## TEXT SEGMENT
## **REMARKS**

Claims 1-61 are pending. In the Office Action dated September 28, 2004, the Examiner took the following action: (1) rejected claims 25-27, 29, 32-36, 38-40, 46-50, 52-54 and 60-61 under 35 U.S.C. § 102(e) as being anticipated by U.S. Patent No. 6,115,809 to Mattson, Jr. et al.; (2) rejected claims 1-4, 6-8, 13-15 and 17-24 under 35 U.S.C. § 103(a) as being obvious over the patent to Mattson, Jr. et al. and in view of U.S. Patent No. 5,765,037 to Morrison, et al.; (3) rejected claims 5, 12 and 16 under 35 U.S.C. § 103(a) as being obvious over the patent to Mattson, et al. and Morrison, et al. as applied to claims 1 and 15 above, and further in view of U.S. Patent No. 6,272,599 to Prasanna; (4) rejected claims 9-11 under 35 U.S.C. § 103(a) as being obvious over the patent to Mattson, et al. and Morrison, et al. as applied to claim 1 above, and in further view of U.S. Published Patent Application No. 2002/0078268 to Lasserre; (5) rejected claims 28, 37, 45 and 51 under 35 U.S.C. § 103(a) as being obvious over the patent to Mattson, et al. as applied to claims 25, 34 and 48 above, in view of Prasanna; (6) rejected claims 30-31, 41-44 and 55-58 under 35 U.S.C. § 103(a) as being obvious over the patent to Mattson, et al. as applied to claims 25, 34 and 48 above, in view of Lasserre; and (7) rejected claim 59 under 35 U.S.C. § 103(a) as being obvious over the patent to Mattson, et al. and Lasserre as applied to claim 58 above, and further in view of Prasanna.

The disclosed embodiments of the invention will now be discussed in comparison to the applied references. Of course, the discussion of the disclosed embodiments, and the discussion of the differences between the disclosed embodiments and the subject matter described in the applied references, do not define the scope or interpretation of any of the claims. Instead, such discussed differences merely help the Examiner appreciate important claim distinctions discussed thereafter.

The disclosed invention is directed to a system and method for improving the efficiency of caching instructions executed by a processor. Rather than relying on the conventional approach of caching instructions based on either how frequently or how recently an instruction was executed, the disclosed caching system and method determines the cacheability of an instruction at compilation based on other factors, some of which are described in the

specification. Based on this cacheability determination during compilation, the instructions are marked with at least one bit corresponding to the determination. During execution of the instructions, the cacheability bit is detected and used by a computer system to either cache or not cache the instruction.

## WHAT TO WORK ON
- 1) According to the remarks, on what date was the Office Action issued?
- 2) Shorten the paragraph in the remarks that begins "The disclosed embodiments of the invention will now be discussed" while keeping its main facts.
The material after the remarks was taken from a different source.

(Data items)
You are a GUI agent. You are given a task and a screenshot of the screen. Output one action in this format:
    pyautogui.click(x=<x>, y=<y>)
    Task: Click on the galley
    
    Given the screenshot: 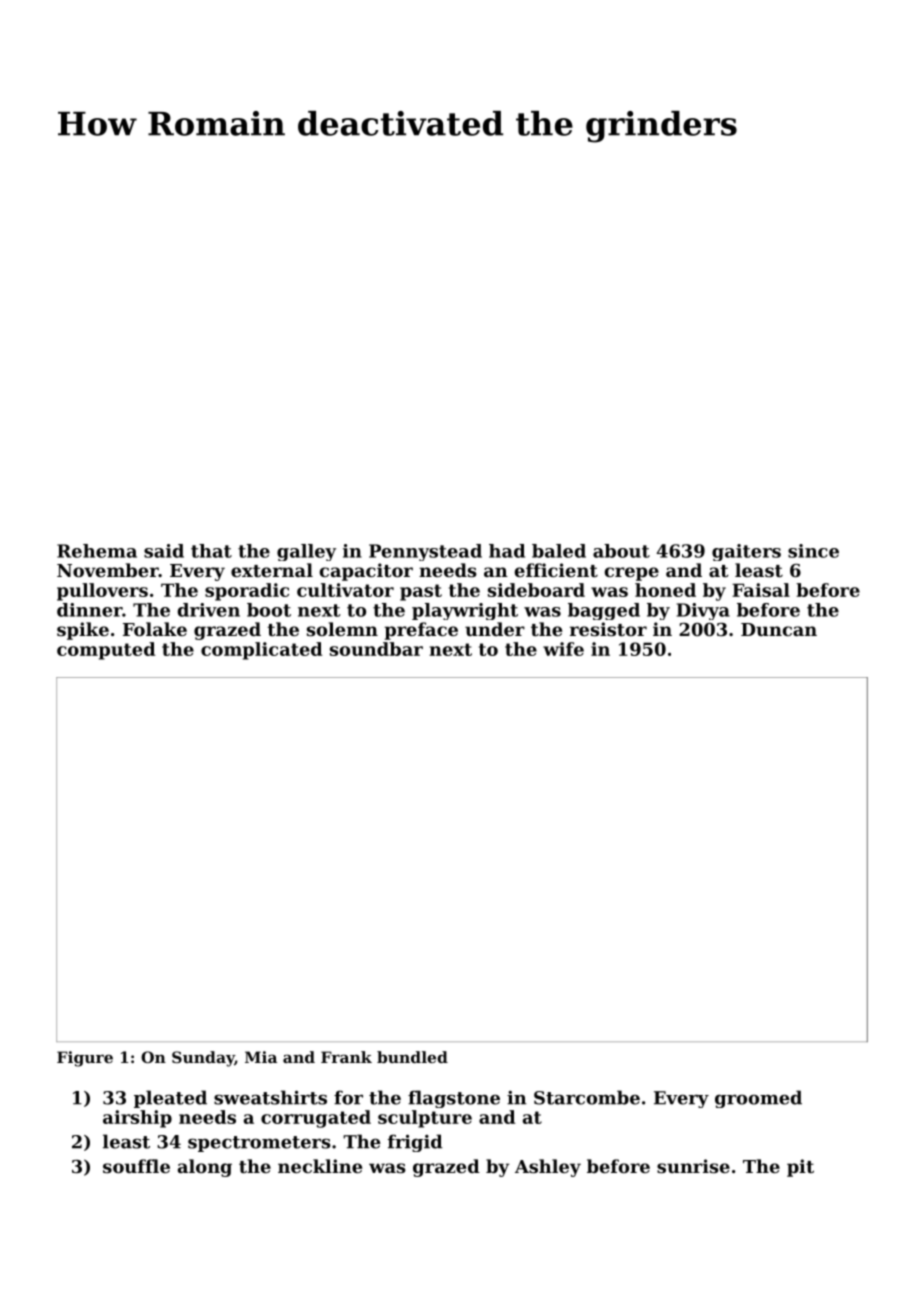 What is the action you would take?
    pyautogui.click(x=306, y=552)
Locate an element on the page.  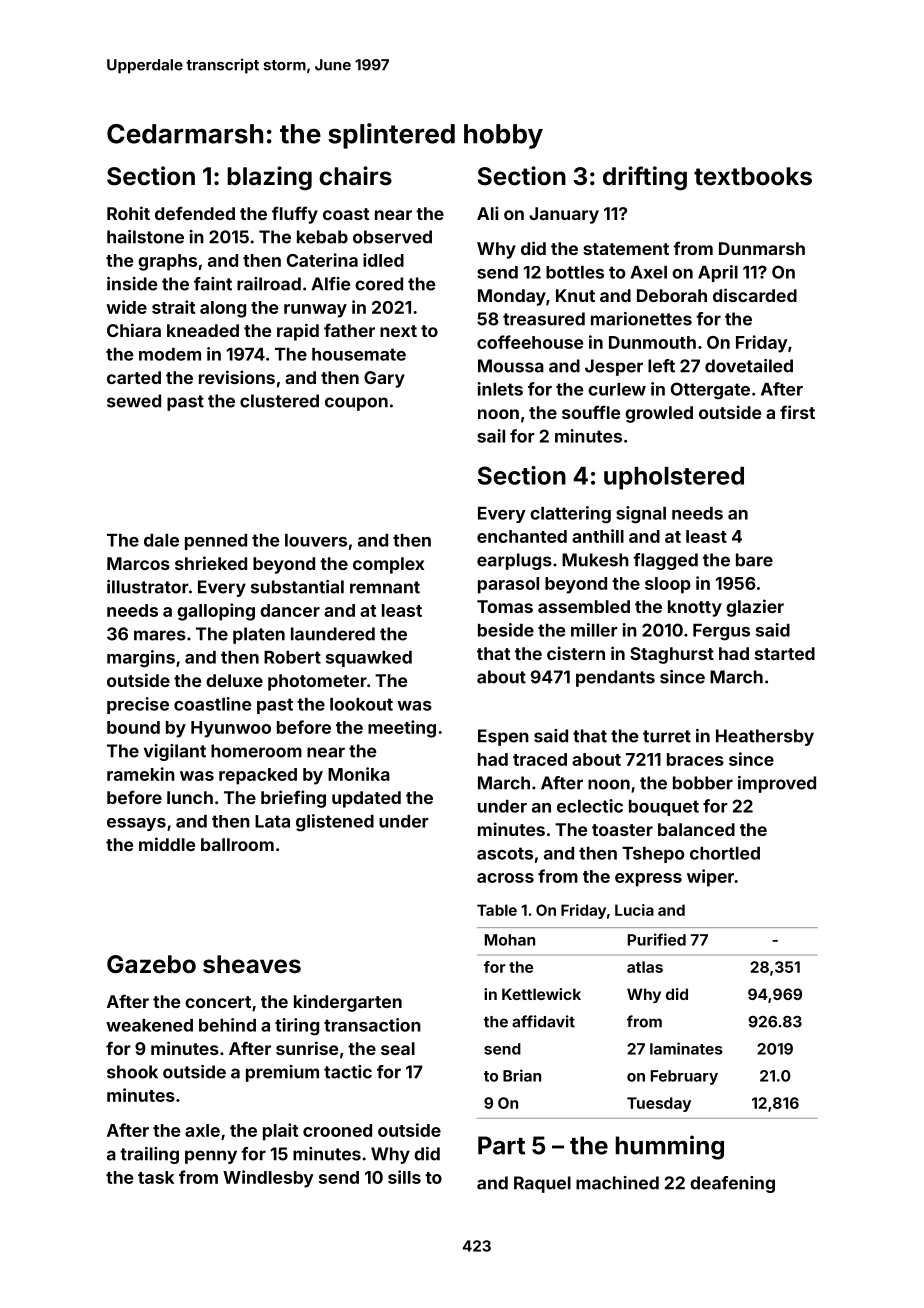
Monday is located at coordinates (512, 297).
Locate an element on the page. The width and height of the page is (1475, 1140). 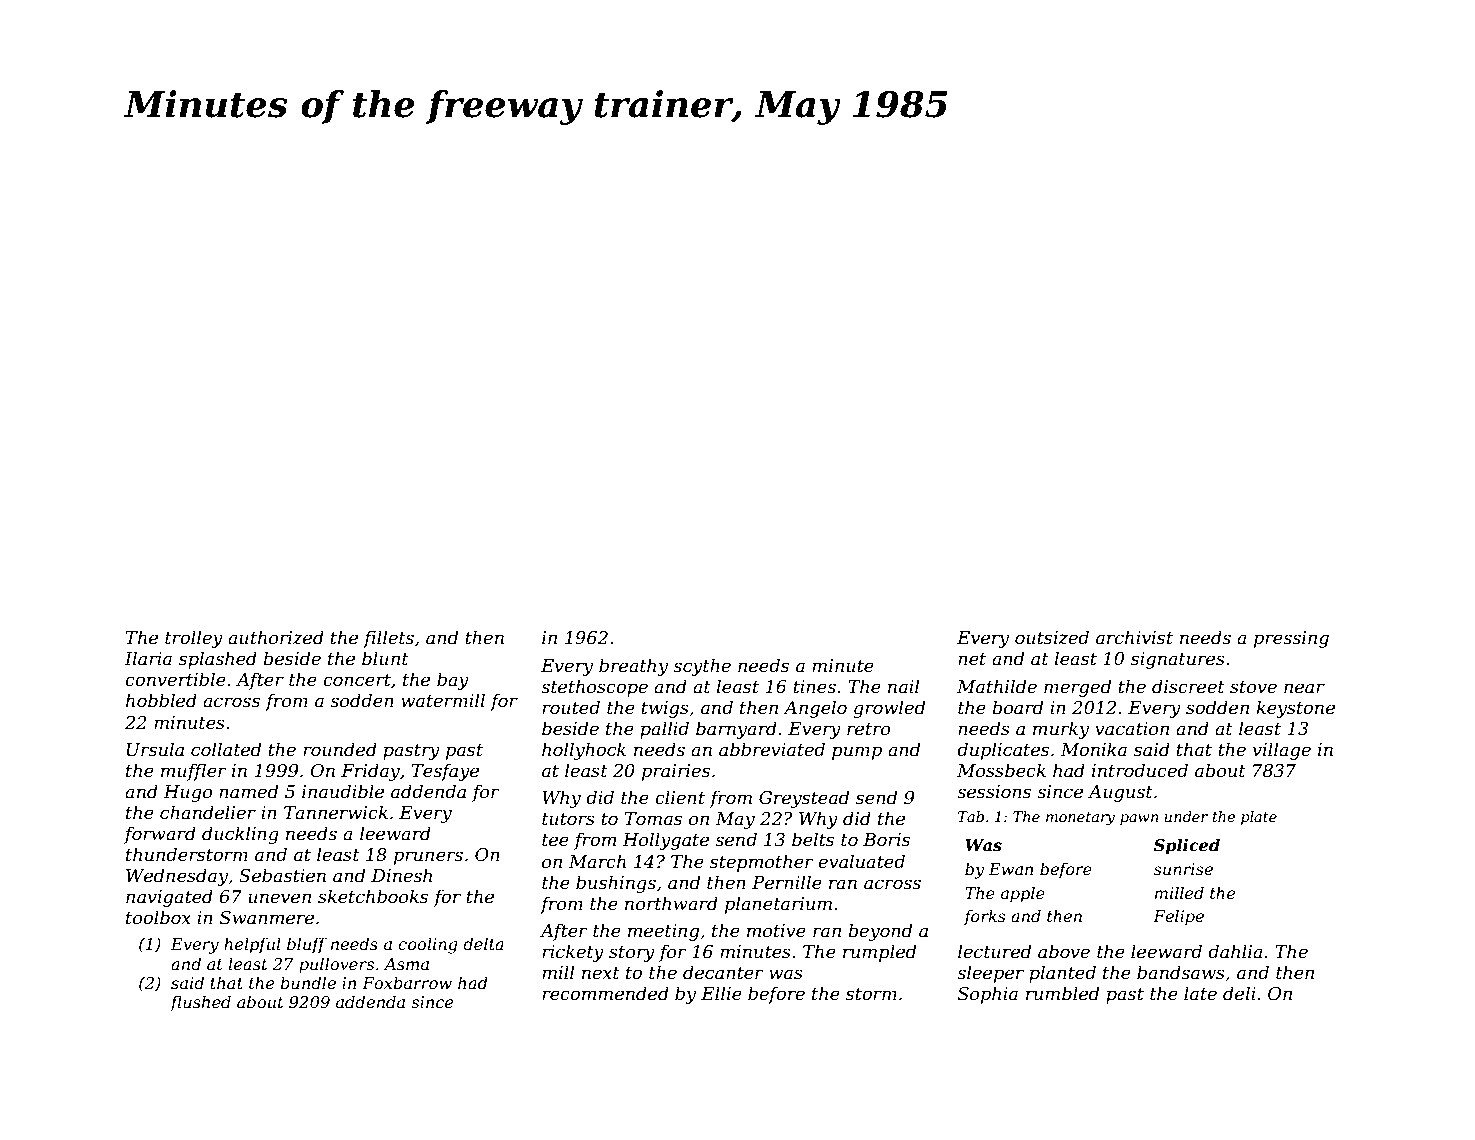
pressing is located at coordinates (1291, 639).
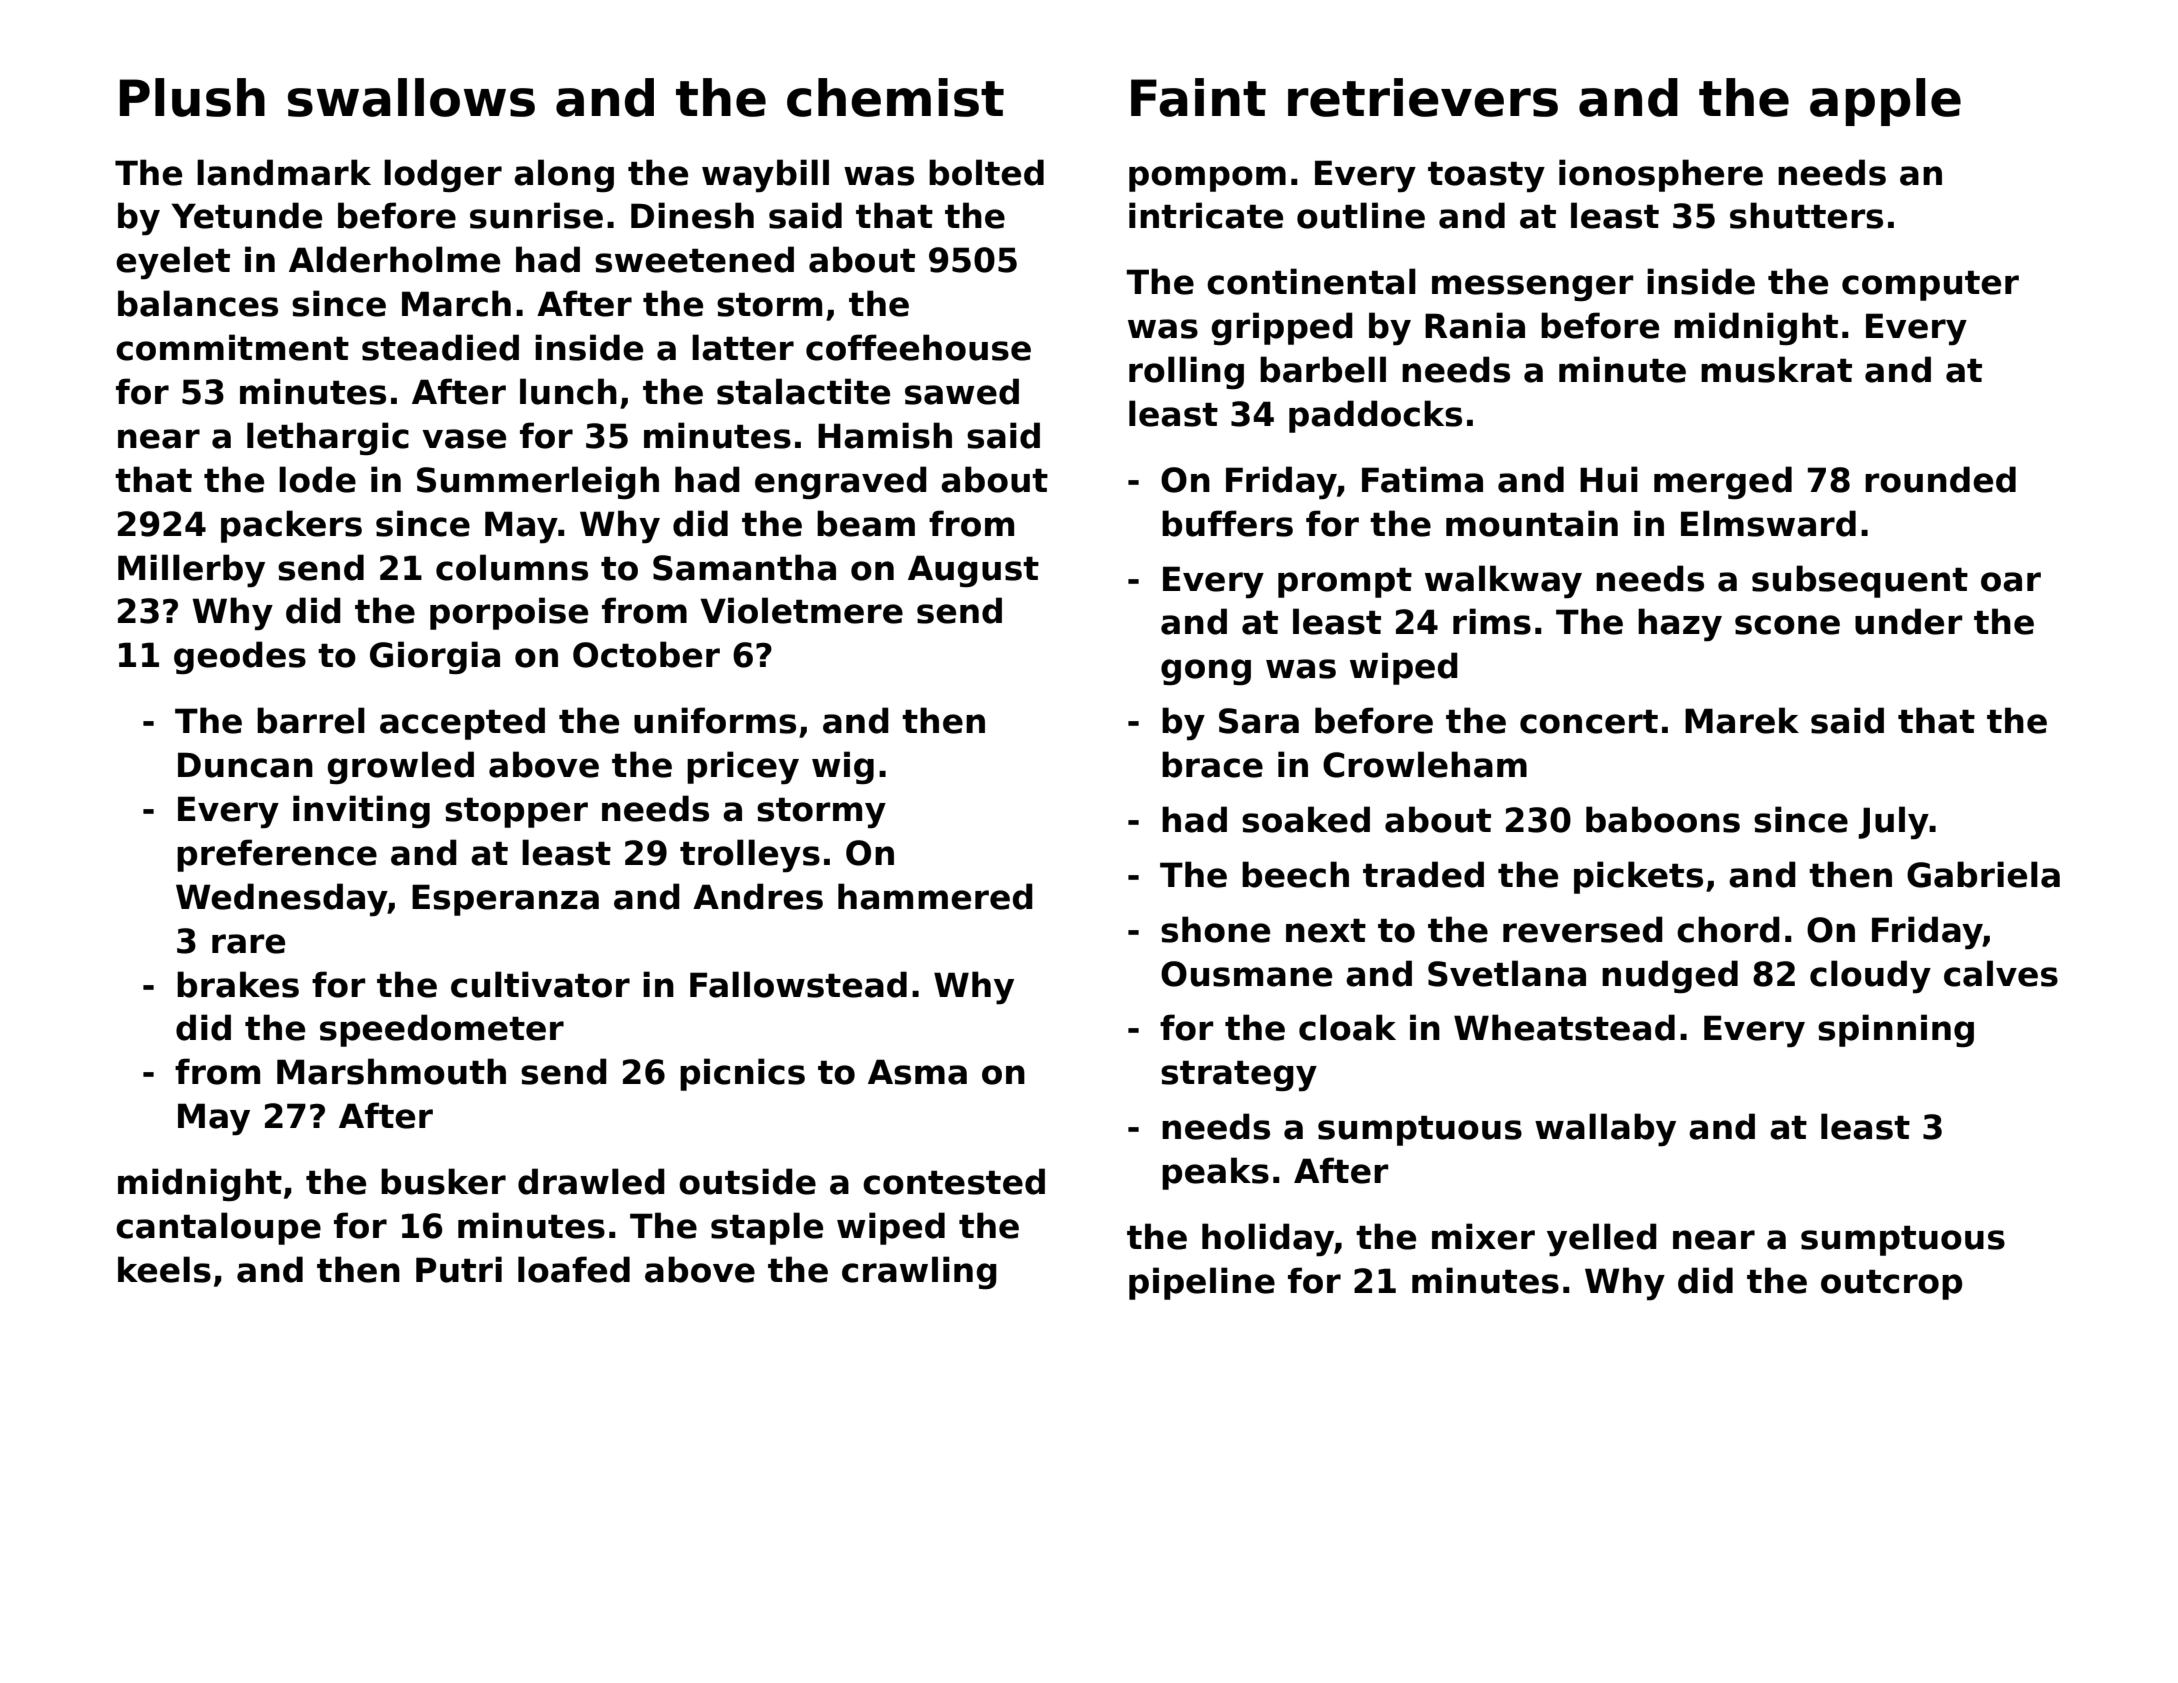 The height and width of the image is (1683, 2178). Describe the element at coordinates (245, 765) in the image. I see `Duncan` at that location.
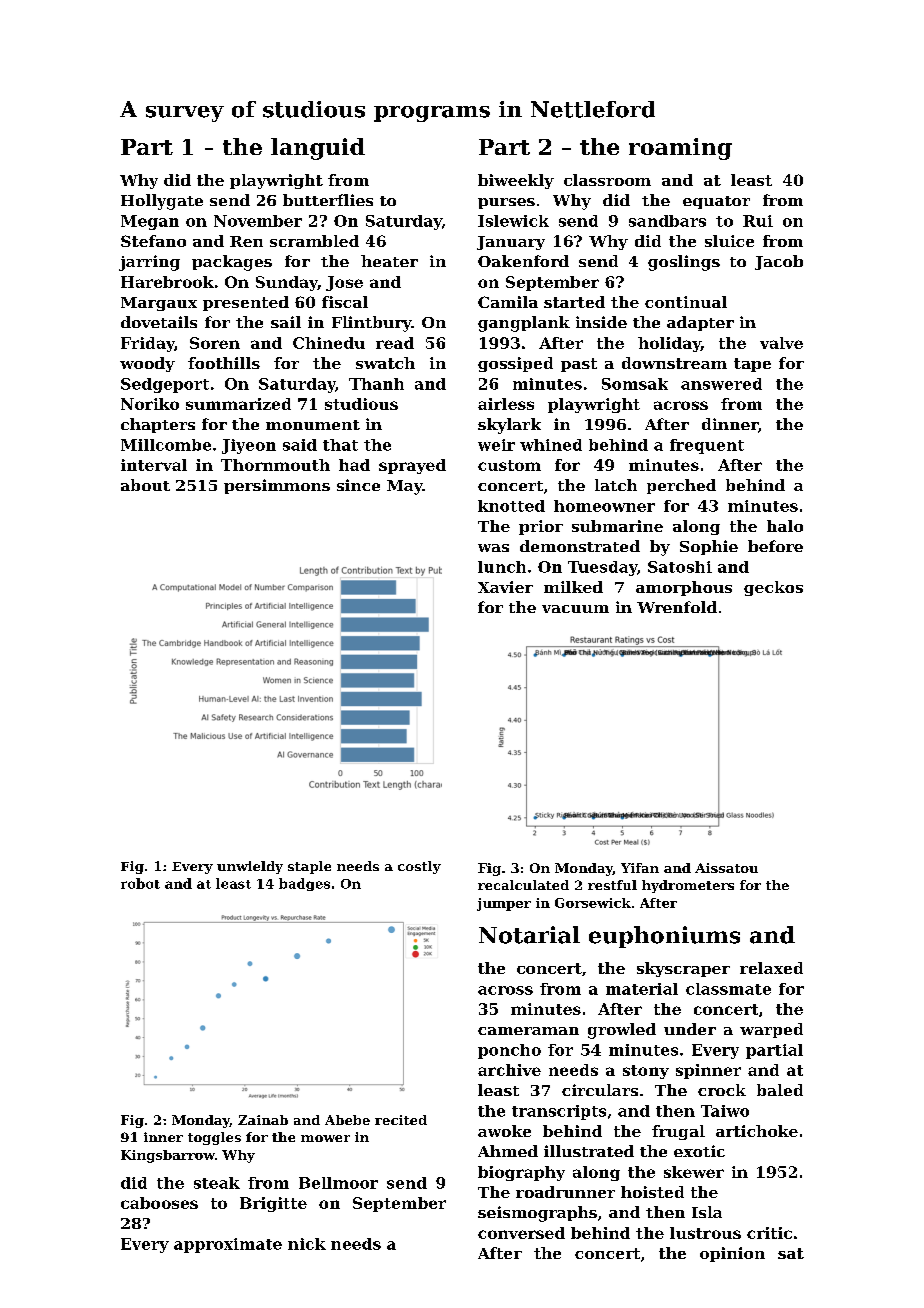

## RESPONSES BY TASK
- 1) September 28, 2004

- 2) The disclosed embodiments will be compared with the applied references. Neither this discussion nor the differences it identifies define the scope or interpretation of any claim. They only help the Examiner appreciate the important claim distinctions discussed afterward.